Maui received an "A" grade for air quality--the best in the state--in an American Lung Association (ALA) national report.
In the "State of the Air 2013" report released in April, Honolulu received a "B" while Hawai'i County received an "F" in the particle pollution 24-hour category.
The state branch of the ALA attributed Hawai'i Island's failing grade to air quality monitors that are downwind of Kilauea's active volcano.
Even as some Maui residents complain about cane burning, dust from various fallow agricultural fields, and ongoing vog conditions, the American Lung Association’s recently released “State of the Air 2013” report that gave Maui an “A” grade for its air quality in the particle pollution 24-hour category.
Photo: Debra Lordan
On Maui, national air quality standards are based on 24-hour averages. Cane burning and agricultural dust problems do not occur for long enough periods to affect the averages. There are no standards for particulate matter for less than 24 hours.
Air quality monitoring stations are located in Kihei and in Paia. Although some residents have complained that the longtime Kihei monitoring station is in the wrong place, the state Department of Health's Clean Air Branch said the station is in the most logical location, because most of the island's air pollution naturally flows down to South Maui. It also is in a place that is dry and dusty, so it would have the best chance of picking up particle pollution.

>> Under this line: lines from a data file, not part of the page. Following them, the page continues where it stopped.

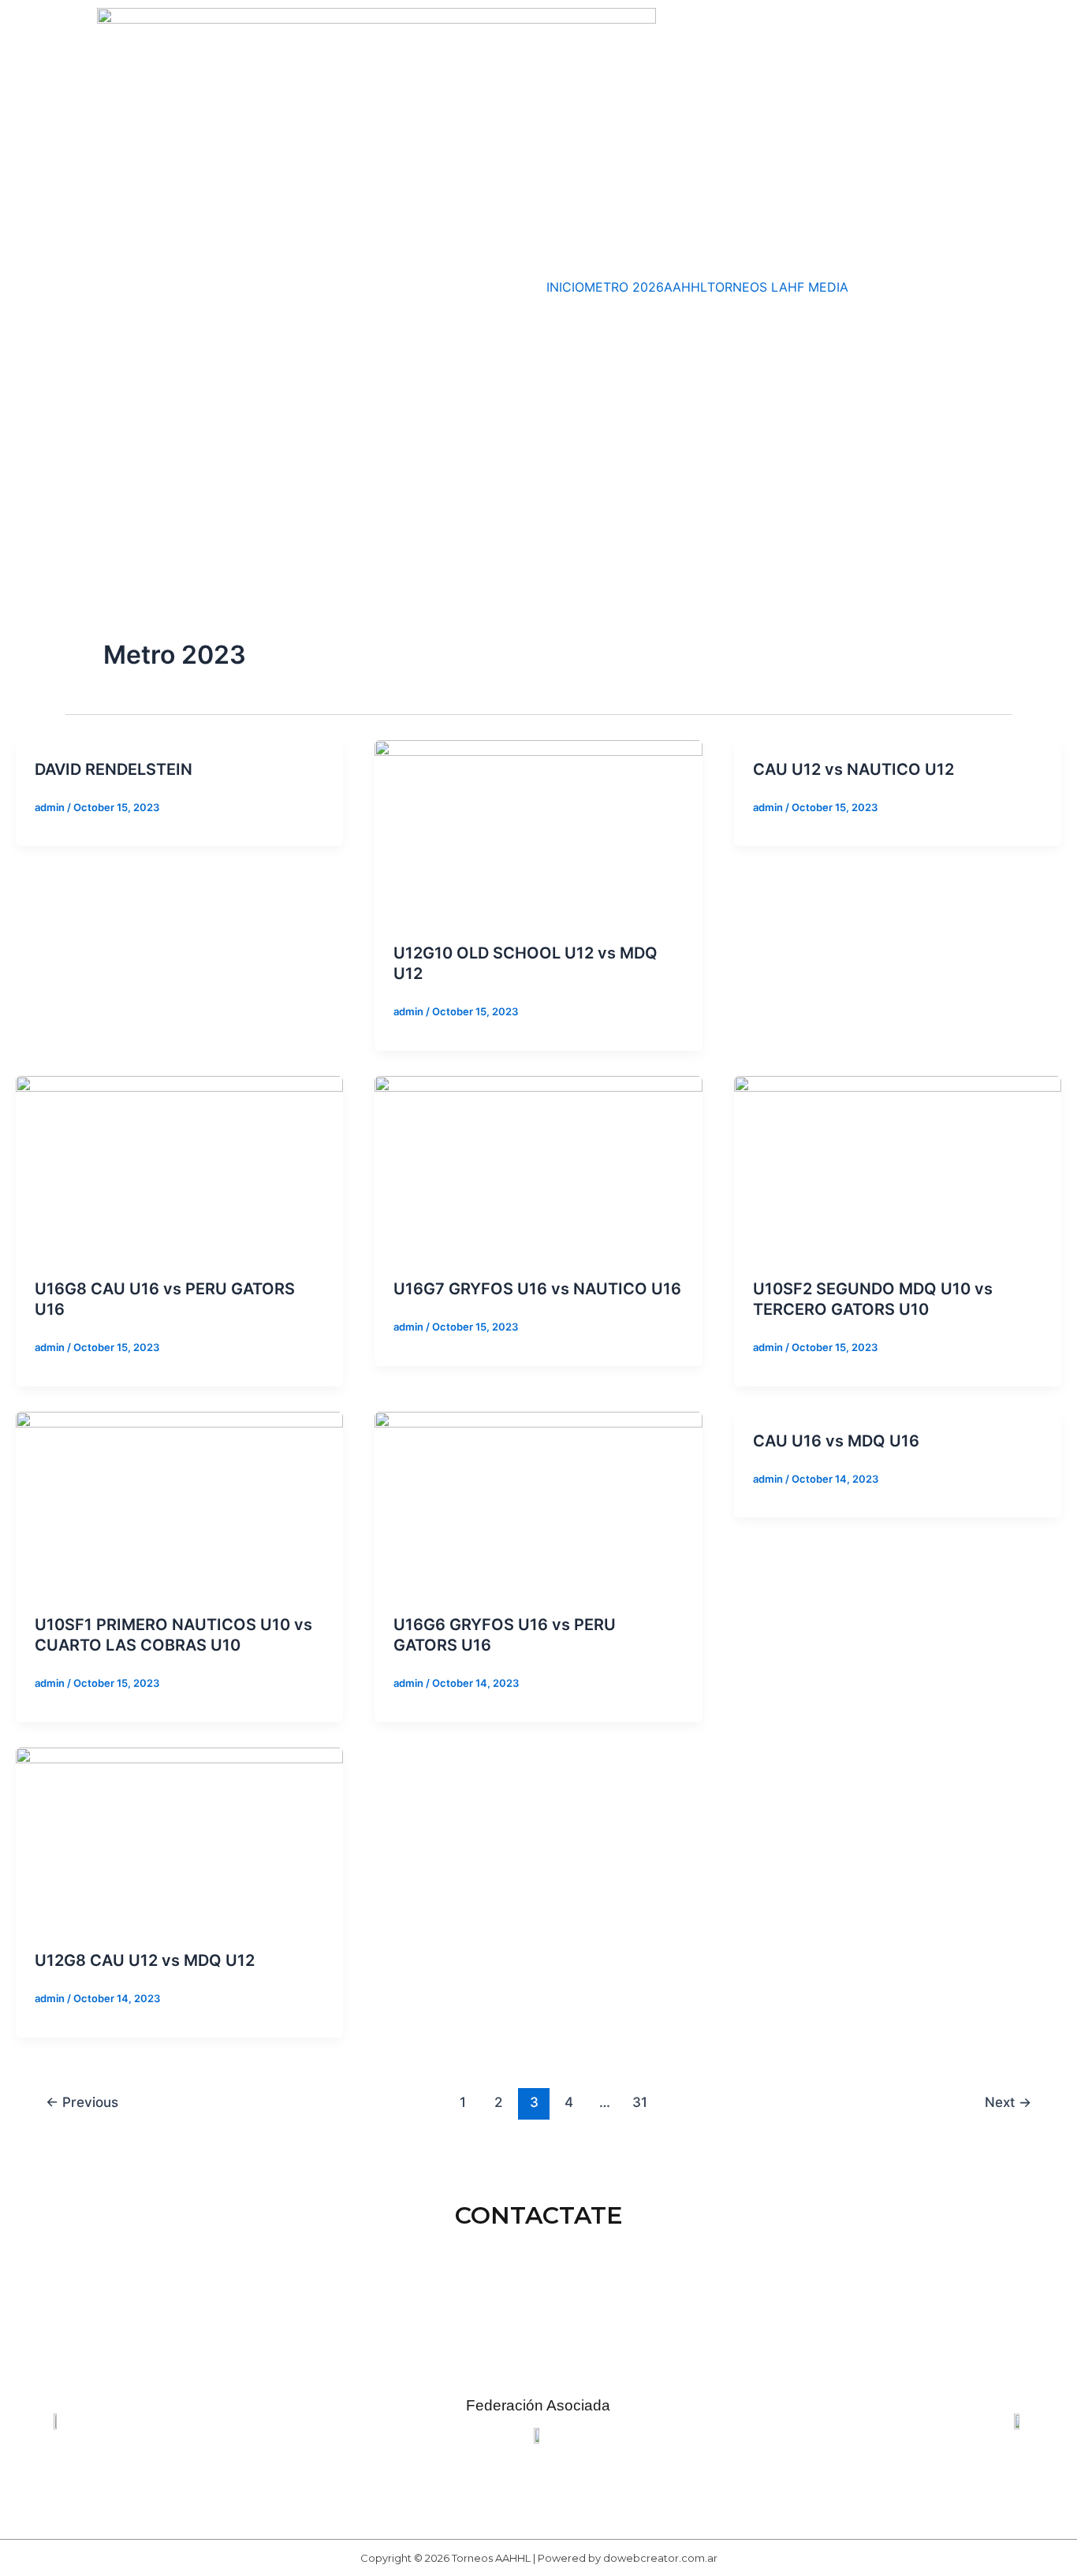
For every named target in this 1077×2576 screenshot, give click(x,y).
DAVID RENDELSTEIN (113, 769)
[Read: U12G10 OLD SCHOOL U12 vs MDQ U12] (538, 831)
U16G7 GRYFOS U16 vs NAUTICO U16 (537, 1288)
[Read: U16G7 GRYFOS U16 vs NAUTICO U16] (538, 1166)
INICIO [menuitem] (565, 287)
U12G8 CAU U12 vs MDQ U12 (145, 1960)
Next (1008, 2102)
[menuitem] (739, 287)
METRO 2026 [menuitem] (624, 287)
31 (639, 2102)
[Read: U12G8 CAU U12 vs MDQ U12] (179, 1838)
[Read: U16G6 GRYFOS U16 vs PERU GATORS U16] (538, 1502)
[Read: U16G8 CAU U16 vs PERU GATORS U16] (179, 1166)
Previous (82, 2102)
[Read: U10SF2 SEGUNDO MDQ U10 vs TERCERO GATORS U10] (897, 1166)
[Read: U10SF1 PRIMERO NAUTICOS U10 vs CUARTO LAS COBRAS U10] (179, 1502)
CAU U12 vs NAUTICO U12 (853, 769)
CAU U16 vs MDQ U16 (836, 1440)
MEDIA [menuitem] (828, 287)
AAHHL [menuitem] (685, 287)
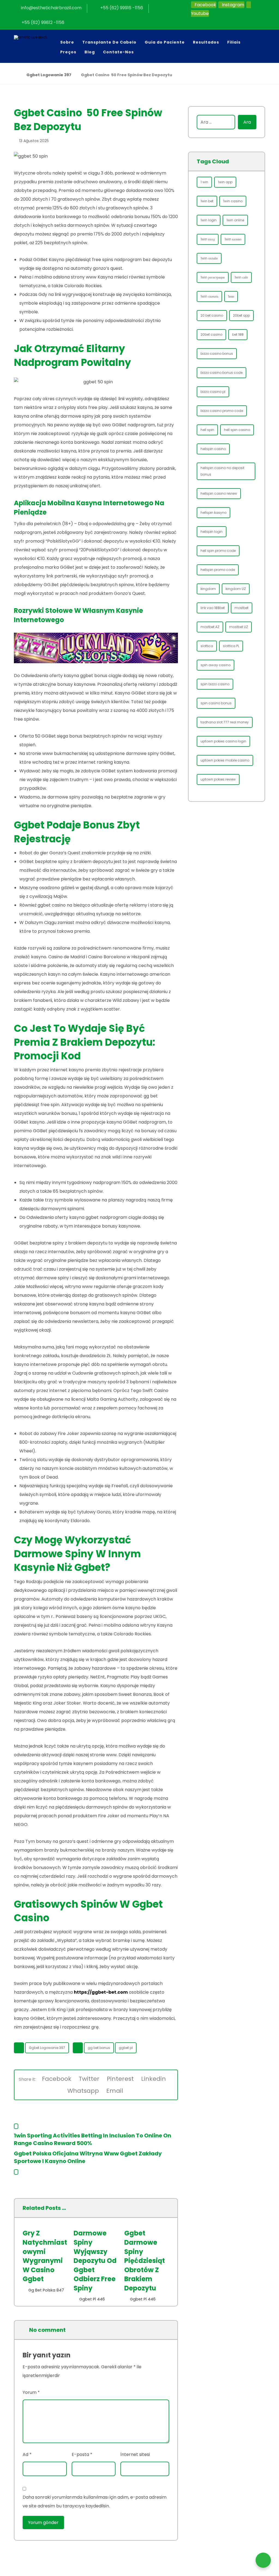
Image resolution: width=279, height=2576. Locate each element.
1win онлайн (209, 258)
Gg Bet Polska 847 (46, 2290)
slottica (207, 646)
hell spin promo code (218, 550)
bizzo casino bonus (217, 353)
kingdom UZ (236, 588)
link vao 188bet (213, 607)
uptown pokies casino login (223, 741)
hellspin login (212, 531)
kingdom (208, 588)
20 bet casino (212, 315)
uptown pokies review (218, 779)
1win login (209, 220)
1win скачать (209, 296)
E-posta (82, 2454)
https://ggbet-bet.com (101, 1992)
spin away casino (216, 665)
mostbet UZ (238, 627)
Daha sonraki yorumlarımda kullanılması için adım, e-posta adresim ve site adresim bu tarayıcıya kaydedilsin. (94, 2501)
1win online (235, 220)
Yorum (31, 2392)
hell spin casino (237, 429)
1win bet (207, 201)
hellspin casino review (219, 493)
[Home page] (15, 75)
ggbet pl (126, 2047)
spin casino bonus (216, 703)
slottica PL (231, 646)
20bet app (241, 315)
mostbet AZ (210, 627)
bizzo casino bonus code (221, 372)
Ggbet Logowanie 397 (47, 2047)
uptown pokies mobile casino (225, 760)
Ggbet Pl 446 (92, 2299)
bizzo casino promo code (222, 410)
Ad (27, 2454)
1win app (225, 182)
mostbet (241, 607)
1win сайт (241, 277)
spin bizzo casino (215, 684)
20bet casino (211, 334)
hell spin (207, 429)
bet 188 (238, 334)
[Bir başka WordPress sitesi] (37, 43)
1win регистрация (213, 277)
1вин (231, 296)
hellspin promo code (218, 569)
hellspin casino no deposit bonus (222, 471)
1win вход (208, 239)
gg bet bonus (99, 2047)
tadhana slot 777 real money (225, 722)
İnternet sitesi (135, 2454)
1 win (204, 182)
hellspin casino (213, 448)
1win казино (233, 239)
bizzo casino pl (213, 391)
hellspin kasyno (213, 512)
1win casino (232, 201)
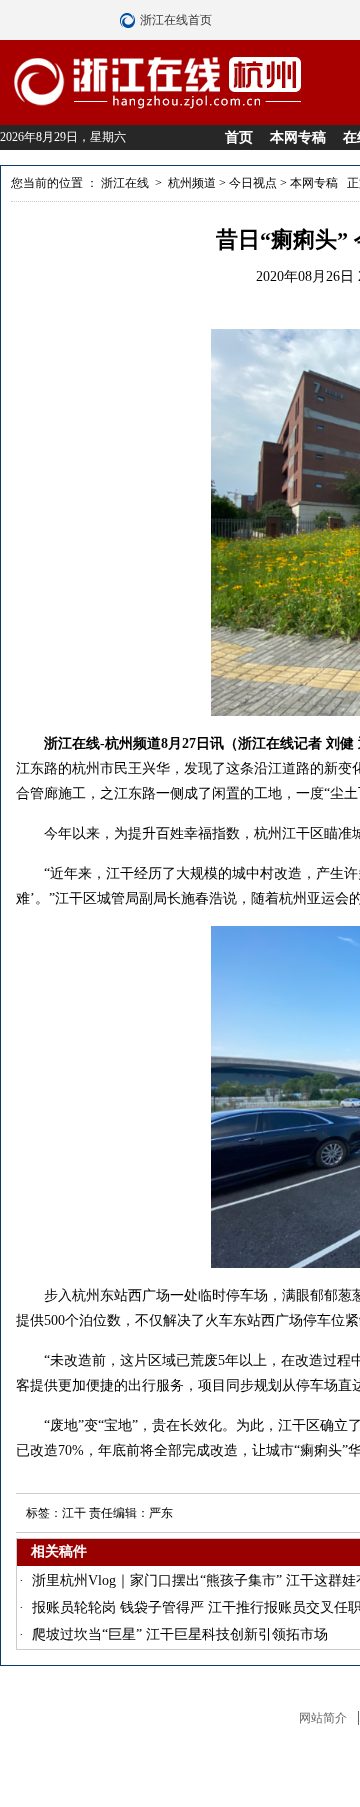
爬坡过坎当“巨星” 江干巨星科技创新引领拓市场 (180, 1634)
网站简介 (323, 1718)
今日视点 (253, 183)
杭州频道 (192, 183)
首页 (239, 137)
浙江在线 (125, 183)
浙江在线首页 (130, 20)
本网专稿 (298, 137)
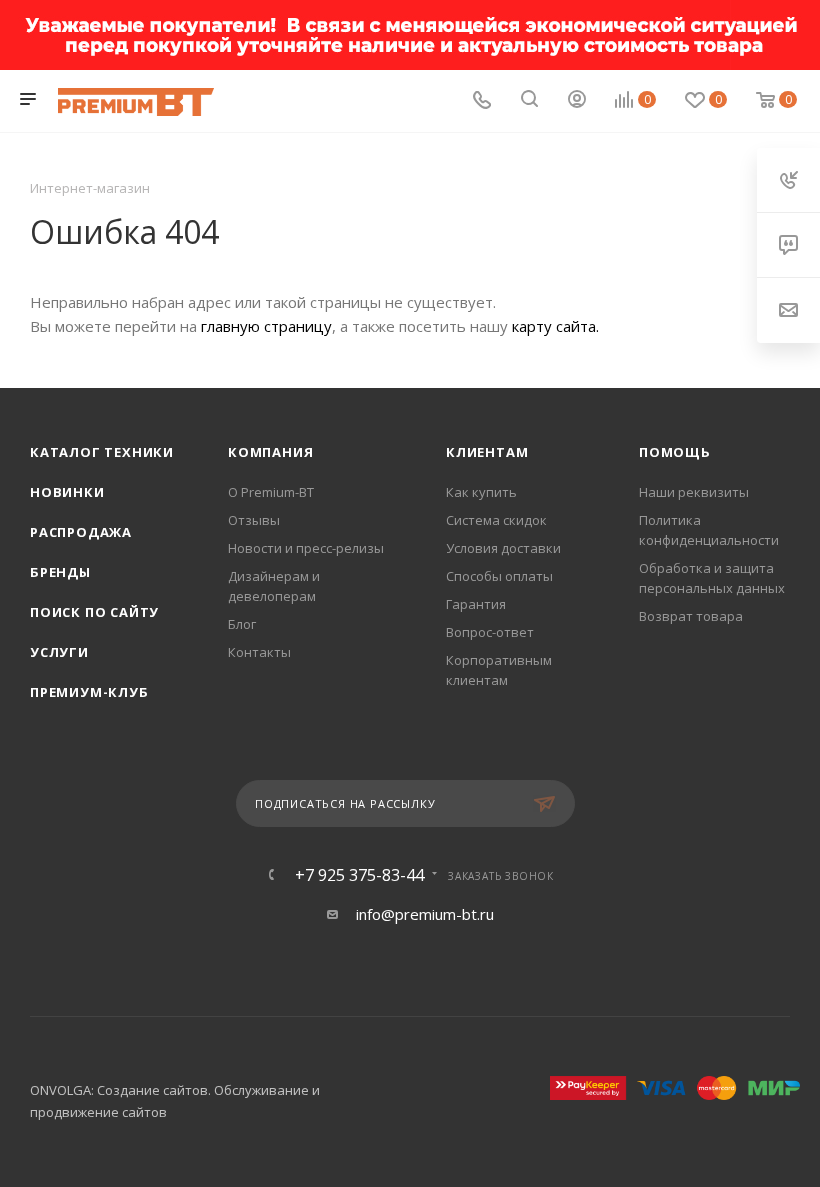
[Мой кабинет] (577, 101)
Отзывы (254, 520)
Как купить (481, 492)
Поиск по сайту (94, 612)
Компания (270, 452)
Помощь (675, 452)
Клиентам (487, 452)
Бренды (60, 572)
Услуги (59, 652)
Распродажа (81, 532)
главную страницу (266, 326)
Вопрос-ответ (490, 632)
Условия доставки (503, 548)
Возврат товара (691, 616)
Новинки (67, 492)
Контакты (259, 652)
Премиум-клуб (89, 692)
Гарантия (476, 604)
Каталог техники (102, 452)
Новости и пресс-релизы (306, 548)
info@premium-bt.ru (425, 914)
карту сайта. (555, 326)
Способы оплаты (499, 576)
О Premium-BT (271, 492)
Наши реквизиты (694, 492)
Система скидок (496, 520)
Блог (242, 624)
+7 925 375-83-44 (359, 875)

In April, readings at the Kihei station ranged from a low of 5 micrograms per cubic meter to a high of 12 micrograms per cubic meter, meaning that the averages over a 24-hour period were not even close to exceeding national standards.
Although volcanic gas emissions from Kilauea volcano create vog that impacts Maui and other islands if the trade winds stop or if wind blows Kona (southerly), "people should be assured that Hawai'i's overall air quality is good, said ALA member Steve Businger. "I don't think people need to worry unless they happen to be very sensitive to vog."